The Way We Are starts from a setup that is identical to the one we see in the later novel. There’s a provincial lady – Laura Temple – her nice but boring husband, two kids, three servants who keep quitting at the most inopportune time, fussy neighbors, silly activities at the Women’s Institute, and intractable flower bulbs. In The Way We Are, Delafield hadn’t yet found the winning strategy of narrating the life of her provincial heroine in the first person. It’s the charming inner voice of the main character that makes The Diary of a Provincial Lady so irresistible but The Way We Are is narrated in a clumsy third-person.
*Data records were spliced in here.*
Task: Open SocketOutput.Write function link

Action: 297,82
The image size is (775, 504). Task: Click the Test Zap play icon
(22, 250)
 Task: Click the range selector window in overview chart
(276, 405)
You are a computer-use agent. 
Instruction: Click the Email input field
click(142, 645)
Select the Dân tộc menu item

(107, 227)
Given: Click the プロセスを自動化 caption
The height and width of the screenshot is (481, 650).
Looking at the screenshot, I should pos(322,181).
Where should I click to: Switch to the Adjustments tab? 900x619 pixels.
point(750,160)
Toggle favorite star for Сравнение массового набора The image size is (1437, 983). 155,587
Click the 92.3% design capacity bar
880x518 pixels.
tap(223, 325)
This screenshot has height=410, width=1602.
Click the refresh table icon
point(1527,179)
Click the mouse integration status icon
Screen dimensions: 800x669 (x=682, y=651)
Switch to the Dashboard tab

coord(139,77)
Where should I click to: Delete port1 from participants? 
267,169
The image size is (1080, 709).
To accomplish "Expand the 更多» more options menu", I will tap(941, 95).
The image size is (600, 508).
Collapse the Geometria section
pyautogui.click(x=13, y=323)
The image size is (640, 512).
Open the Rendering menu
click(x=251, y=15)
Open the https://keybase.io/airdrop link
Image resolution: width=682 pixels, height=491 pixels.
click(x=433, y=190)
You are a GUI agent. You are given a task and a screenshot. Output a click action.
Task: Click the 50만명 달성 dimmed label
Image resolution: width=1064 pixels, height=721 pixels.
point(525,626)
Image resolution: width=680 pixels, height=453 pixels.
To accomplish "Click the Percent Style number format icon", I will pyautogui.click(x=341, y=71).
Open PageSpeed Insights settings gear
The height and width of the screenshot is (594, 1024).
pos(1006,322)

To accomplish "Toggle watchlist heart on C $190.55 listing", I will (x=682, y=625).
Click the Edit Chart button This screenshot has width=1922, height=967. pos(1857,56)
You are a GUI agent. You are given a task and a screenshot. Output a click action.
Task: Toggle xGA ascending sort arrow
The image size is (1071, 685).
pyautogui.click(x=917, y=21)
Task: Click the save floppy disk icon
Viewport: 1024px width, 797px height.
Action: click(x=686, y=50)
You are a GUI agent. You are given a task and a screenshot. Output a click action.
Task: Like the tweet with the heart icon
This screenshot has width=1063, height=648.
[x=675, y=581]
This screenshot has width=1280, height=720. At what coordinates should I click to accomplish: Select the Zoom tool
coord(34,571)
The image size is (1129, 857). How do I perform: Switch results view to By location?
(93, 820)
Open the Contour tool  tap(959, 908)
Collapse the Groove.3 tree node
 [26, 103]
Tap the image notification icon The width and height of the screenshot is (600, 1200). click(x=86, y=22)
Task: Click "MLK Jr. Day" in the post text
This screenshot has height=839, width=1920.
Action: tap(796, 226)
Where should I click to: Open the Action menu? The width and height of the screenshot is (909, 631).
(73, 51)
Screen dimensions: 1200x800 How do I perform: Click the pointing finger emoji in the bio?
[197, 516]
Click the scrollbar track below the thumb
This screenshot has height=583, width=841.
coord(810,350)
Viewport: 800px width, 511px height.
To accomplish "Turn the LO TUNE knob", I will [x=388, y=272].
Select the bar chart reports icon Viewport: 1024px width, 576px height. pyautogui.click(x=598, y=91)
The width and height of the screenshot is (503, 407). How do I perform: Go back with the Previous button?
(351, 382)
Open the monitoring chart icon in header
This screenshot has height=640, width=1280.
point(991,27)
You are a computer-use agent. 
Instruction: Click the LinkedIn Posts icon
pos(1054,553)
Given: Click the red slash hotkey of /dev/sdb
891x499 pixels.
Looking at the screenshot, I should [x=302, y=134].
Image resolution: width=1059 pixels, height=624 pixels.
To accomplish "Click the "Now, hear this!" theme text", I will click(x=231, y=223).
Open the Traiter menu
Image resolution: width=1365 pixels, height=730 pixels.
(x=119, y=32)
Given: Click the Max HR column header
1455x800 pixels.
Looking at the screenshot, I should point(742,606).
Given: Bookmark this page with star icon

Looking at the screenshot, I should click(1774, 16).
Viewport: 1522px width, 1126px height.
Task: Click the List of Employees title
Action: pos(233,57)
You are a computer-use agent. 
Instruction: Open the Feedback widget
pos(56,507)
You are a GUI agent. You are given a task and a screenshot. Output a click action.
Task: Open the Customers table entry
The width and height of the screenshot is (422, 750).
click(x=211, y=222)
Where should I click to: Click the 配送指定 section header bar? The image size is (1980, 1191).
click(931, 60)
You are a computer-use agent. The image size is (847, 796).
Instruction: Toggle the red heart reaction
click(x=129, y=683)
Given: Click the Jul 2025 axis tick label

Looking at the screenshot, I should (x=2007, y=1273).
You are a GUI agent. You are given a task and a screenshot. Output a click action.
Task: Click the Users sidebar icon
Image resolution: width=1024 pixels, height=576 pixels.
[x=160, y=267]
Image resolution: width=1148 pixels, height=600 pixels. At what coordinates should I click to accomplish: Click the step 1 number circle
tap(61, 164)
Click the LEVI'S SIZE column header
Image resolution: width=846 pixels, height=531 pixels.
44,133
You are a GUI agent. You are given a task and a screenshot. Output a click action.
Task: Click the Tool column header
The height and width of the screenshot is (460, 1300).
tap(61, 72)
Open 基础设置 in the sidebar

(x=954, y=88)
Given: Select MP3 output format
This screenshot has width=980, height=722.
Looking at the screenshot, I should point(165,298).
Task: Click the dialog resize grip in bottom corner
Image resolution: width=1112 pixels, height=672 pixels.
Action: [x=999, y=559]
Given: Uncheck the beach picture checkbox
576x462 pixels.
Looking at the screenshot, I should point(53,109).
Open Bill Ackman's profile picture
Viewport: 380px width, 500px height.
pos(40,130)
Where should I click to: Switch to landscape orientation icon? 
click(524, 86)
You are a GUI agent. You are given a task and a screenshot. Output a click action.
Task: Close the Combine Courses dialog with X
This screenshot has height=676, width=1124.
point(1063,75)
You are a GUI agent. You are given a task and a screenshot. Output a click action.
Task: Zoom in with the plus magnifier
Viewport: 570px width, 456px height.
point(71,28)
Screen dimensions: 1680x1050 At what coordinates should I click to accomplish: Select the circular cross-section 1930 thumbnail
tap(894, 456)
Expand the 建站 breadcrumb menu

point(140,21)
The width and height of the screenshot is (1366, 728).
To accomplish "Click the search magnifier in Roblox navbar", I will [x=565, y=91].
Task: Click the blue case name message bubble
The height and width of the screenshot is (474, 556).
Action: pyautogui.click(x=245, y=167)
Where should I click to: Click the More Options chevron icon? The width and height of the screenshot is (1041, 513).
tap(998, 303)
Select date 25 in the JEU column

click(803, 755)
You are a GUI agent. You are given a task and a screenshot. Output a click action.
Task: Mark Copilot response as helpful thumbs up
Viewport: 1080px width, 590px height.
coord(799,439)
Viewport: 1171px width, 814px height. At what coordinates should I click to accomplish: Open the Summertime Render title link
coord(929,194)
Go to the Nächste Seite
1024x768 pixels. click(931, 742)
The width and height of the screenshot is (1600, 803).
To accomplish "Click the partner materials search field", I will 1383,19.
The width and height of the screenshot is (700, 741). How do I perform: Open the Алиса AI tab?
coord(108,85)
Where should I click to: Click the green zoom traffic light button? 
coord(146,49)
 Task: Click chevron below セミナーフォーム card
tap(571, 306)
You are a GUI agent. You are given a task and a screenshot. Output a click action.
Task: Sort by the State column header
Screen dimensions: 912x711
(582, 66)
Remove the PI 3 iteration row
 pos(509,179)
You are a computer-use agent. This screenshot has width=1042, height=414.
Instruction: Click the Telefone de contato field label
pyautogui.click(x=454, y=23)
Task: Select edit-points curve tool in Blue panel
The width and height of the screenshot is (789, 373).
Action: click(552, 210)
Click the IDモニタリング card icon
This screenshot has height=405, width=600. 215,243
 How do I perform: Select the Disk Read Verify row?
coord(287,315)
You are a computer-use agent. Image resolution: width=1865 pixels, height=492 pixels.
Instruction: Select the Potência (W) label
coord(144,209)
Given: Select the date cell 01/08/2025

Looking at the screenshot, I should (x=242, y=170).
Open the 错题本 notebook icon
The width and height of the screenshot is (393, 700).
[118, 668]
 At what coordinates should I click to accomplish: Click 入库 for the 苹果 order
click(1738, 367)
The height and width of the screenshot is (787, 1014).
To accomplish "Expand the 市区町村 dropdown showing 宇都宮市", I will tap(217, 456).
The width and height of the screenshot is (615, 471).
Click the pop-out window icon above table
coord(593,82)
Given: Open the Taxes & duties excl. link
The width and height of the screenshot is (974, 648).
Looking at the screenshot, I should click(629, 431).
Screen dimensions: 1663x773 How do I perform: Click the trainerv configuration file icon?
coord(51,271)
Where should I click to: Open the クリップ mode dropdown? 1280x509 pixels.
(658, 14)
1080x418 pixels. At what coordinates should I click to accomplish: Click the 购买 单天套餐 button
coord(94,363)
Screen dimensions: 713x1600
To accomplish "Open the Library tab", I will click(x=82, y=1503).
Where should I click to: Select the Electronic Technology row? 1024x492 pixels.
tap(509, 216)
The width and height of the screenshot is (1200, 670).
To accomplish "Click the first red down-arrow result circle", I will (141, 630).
To compensate for the shallowness of what a third-person narrative can transmit about a character like Laura, Delafield involves her in an incongruous and poorly written love affair that is completely absent from the later rewriting. The Dairy of the Provincial Lady is interesting without the added romantic complexities because the interest in the nobel resides in the narrative voice.

None of this means that The Way We Are is a bad novel. It’s less skilled than its successor but that’s normal in an author who grows and improves. Delafield’s novels are much more relatable for today’s women than any other author of the interwar or post-WWII era that I’ve read. This happens because Delafield’s characters are much wealthier than those of Barbara Pym, Elizabeth Taylor and others. Today we don’t have servants, like Delafield’s provincial ladies did, but we have appliances that give us the same degree of freedom from domestic drudgery. If you are a 30+ married woman with children, there’s zero reason for you not to be reading Delafield.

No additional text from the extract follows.